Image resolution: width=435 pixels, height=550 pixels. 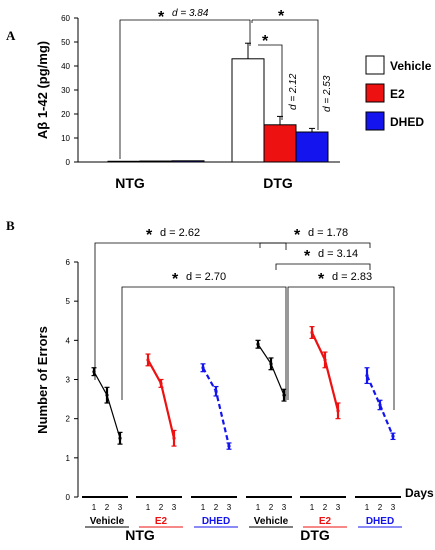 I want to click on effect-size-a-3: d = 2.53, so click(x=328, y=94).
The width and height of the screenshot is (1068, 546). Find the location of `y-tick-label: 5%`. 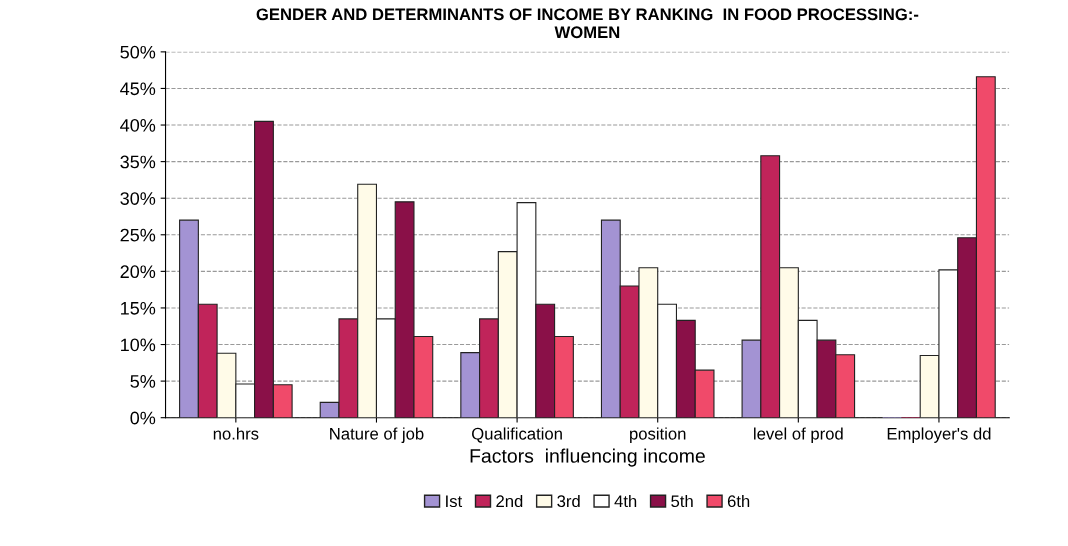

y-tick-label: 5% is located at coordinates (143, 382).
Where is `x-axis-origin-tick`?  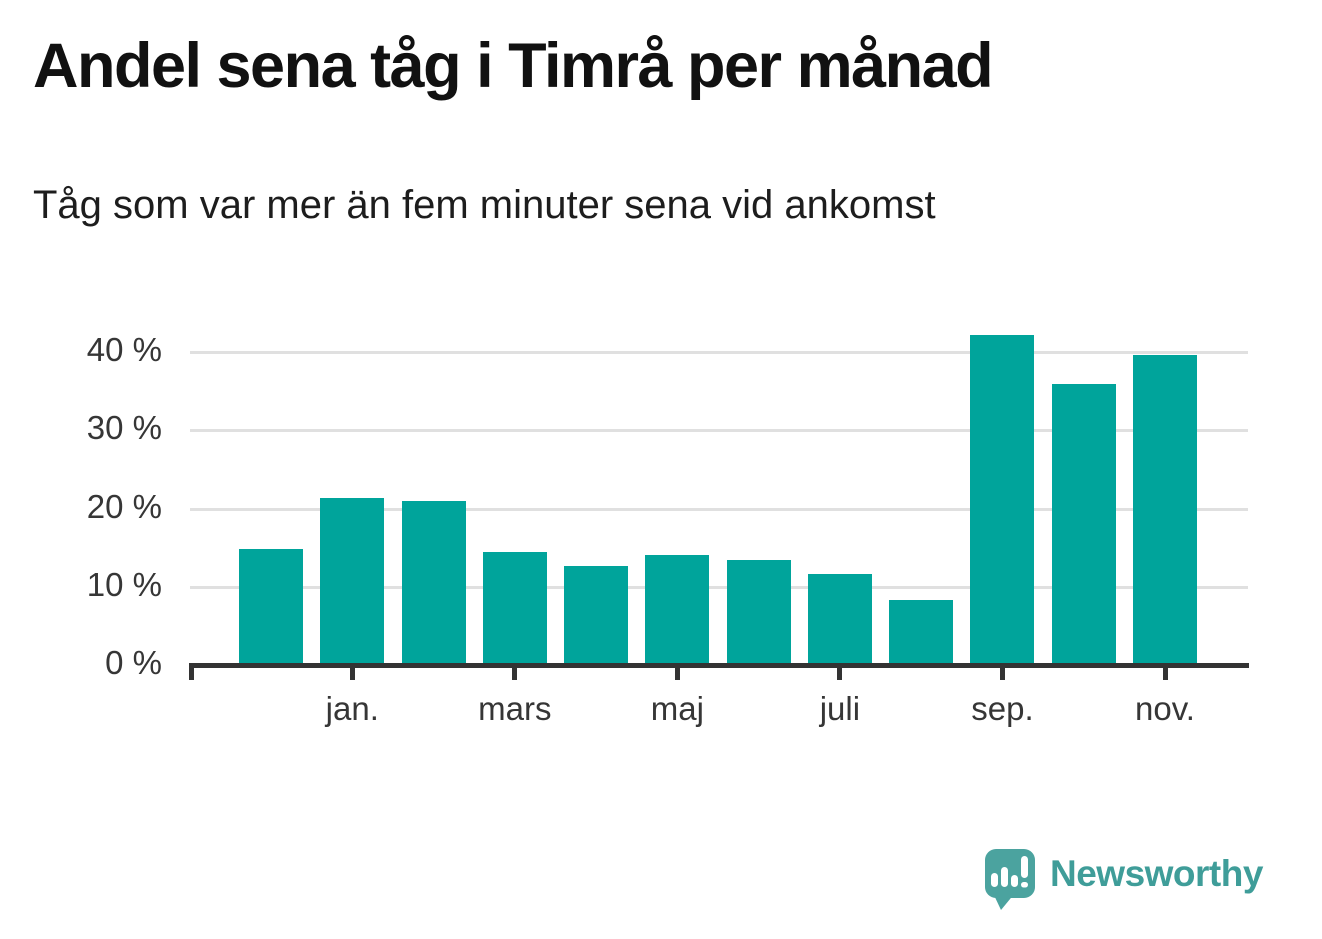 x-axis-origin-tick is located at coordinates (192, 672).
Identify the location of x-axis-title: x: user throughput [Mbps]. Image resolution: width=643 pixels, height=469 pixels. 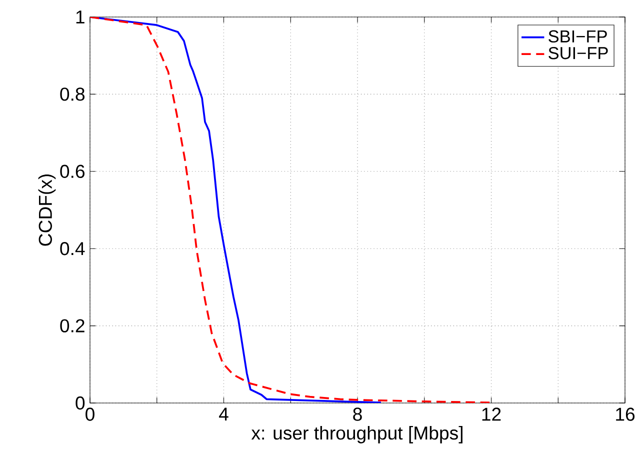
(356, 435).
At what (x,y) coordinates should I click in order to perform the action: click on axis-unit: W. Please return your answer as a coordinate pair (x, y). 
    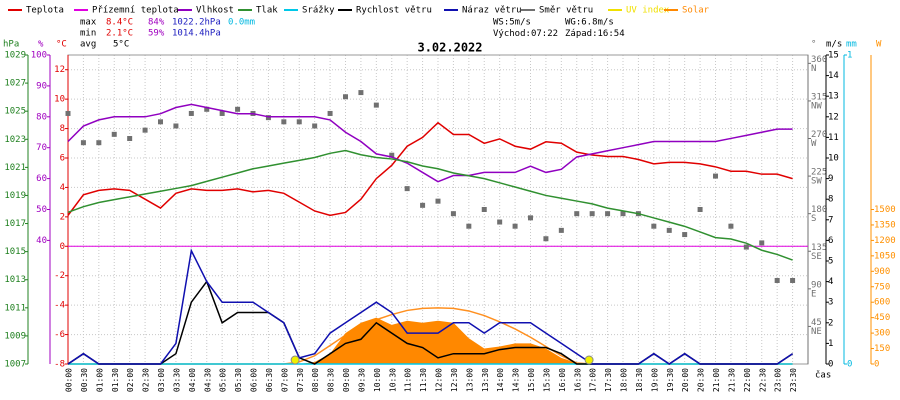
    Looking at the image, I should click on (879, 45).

☆ ☆ ☆

Reproduce the data word for word, from the line containing "Identify the location" up to and including the final line of the data. Omit the pictures from your copy.

Identify the location of x-axis-title: x: user throughput [Mbps]. Image resolution: width=643 pixels, height=469 pixels. 
(356, 435).
At what (x,y) coordinates should I click in order to perform the action: click on axis-unit: W. Please return your answer as a coordinate pair (x, y). 
    Looking at the image, I should click on (879, 45).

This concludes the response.